You should now have a key and certificate located at ~/.hetty/hetty_key.pem and ~/.hetty/hetty_cert.pem respectively.

# Generating CA certificates with OpenSSL


This following instructions are for Linux but should provide guidance for Windows and macOS as well.

You can start off by generating a new key and CA certificate which will both expire after a month.

$ mkdir ~/.hetty
$ openssl req -newkey rsa:2048 -new -nodes -x509 -days 31 -keyout ~/.hetty/hetty_key.pem -out ~/.hetty/hetty_cert.pem

The default location which hetty will check for the key and CA certificate is under ~/.hetty/, at hetty_key.pem and hetty_cert.pem respectively. You can move them here and hetty will detect them automatically. Otherwise, you can specify the location of these as arguments to hetty.

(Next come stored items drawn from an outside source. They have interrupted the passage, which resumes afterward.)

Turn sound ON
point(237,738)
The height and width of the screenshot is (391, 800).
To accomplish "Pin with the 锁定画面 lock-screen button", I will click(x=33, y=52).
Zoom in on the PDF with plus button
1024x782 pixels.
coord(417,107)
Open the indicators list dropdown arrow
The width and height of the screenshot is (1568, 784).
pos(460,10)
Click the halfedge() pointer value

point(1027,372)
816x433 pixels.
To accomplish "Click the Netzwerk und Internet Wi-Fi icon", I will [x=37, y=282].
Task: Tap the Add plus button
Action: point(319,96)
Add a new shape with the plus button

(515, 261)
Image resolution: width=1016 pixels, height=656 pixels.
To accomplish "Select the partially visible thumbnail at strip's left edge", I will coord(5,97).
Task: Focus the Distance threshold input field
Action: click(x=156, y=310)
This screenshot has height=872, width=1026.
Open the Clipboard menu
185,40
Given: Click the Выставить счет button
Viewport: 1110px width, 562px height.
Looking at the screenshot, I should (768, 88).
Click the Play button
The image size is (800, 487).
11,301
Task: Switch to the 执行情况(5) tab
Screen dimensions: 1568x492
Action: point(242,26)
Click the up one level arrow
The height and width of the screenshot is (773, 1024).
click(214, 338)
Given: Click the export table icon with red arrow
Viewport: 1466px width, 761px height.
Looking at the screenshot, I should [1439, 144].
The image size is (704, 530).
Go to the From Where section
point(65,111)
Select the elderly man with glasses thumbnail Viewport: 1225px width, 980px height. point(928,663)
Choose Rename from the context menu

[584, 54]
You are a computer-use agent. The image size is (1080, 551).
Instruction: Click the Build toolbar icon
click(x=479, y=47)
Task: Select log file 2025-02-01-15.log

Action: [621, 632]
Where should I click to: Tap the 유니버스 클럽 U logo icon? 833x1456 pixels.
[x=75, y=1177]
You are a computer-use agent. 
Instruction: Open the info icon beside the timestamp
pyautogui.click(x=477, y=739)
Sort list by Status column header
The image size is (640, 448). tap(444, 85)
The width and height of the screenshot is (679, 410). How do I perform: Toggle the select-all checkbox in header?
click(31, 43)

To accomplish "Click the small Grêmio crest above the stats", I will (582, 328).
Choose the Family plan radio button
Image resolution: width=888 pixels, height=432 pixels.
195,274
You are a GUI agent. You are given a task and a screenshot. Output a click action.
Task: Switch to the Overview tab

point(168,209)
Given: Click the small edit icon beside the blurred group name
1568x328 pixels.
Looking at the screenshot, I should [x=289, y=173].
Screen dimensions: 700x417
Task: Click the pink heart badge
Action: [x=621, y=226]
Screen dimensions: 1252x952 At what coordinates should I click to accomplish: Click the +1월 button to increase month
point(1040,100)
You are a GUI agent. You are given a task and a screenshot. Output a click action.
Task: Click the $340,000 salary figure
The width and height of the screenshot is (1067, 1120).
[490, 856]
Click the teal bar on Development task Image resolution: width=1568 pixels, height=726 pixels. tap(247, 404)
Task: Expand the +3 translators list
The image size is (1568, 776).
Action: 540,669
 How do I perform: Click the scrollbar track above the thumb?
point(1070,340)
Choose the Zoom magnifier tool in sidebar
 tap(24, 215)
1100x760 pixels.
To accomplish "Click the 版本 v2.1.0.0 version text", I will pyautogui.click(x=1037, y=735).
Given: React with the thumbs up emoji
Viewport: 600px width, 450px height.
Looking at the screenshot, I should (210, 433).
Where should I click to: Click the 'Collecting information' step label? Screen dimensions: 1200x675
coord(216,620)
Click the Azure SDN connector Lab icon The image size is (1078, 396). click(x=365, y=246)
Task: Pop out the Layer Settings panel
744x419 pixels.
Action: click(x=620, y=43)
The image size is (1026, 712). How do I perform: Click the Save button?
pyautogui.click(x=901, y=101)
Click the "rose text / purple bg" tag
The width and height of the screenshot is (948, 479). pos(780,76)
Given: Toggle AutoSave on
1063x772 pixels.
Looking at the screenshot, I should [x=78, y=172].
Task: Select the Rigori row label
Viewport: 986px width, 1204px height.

\$ hetty -key /some/directory/key.pem -cert /some/directory/cert.pem

# Trusting the CA certificate

In order for your browser to allow traffic to the local Hetty proxy, you may need to install these certificates to your local CA store.

On Ubuntu, you can update your local CA store with the certificate by running the following commands:

$ sudo cp ~/.hetty/hetty_cert.pem /usr/local/share/ca-certificates/hetty.crt
$ sudo update-ca-certificates

On Windows, you would add your certificate by using the Certificate Manager, which you can run via:


On macOS, you can add your certificate by using the Keychain Access program. This can be found under Application/Utilities/Keychain Access.app. After opening this, drag the certificate into the app. Next, open the certificate in the app, enter the Trust section, and under When using this certificate select Always Trust.


Various Linux distributions may require other steps or commands for updating their certificate authority. See the documentation relevant to your distribution for more information on how to update the system to trust your self-signed certificate.

# Scope

The scope module lets you define rules that other modules can use to control their behavior. For example, the proxy logs module can be configured to only show logs for in-scope requests; meaning only requests are shown that match one or more scope rules.

# Managing scope rules

You can manage scope rules via the “Scope” page, available via the crosshair icon in the menu bar.

A rule consists of a type and a regular expression (RE2 syntax (opens new window)). The only supported type at the moment is “URL”.


Just like all module configuration, scope rules are defined and stored per-project.

# Adding a rule

On the ”Scope” page, enter a regular expression and click “Add rule”:

Adding a scope rule

Example: Rule that matches URLs with example.com (or any subdomain) on any path.

# Deleting rules

Use the trash icon next to an existing scope rule to delete it.

# Proxy logs

You can few logs captured by the Proxy module on the Proxy logs page, available via the proxy icon in the menu bar.

Proxy logs overview

# Showing a log entry

Click a row in the overview table to view log details in the bottom request and response panes. When a request and/or response has a body, it's shown below the HTTP headers. Header keys and values can be copied to clipboard by clicking them.

# Filtering logs

To only show log entries that match any of the scope rules, click the filter icon in the search bar and select “Only show in-scope requests”:

Only show in-scope requests


At the moment of writing (v0.2.0), text based search is not implemented yet.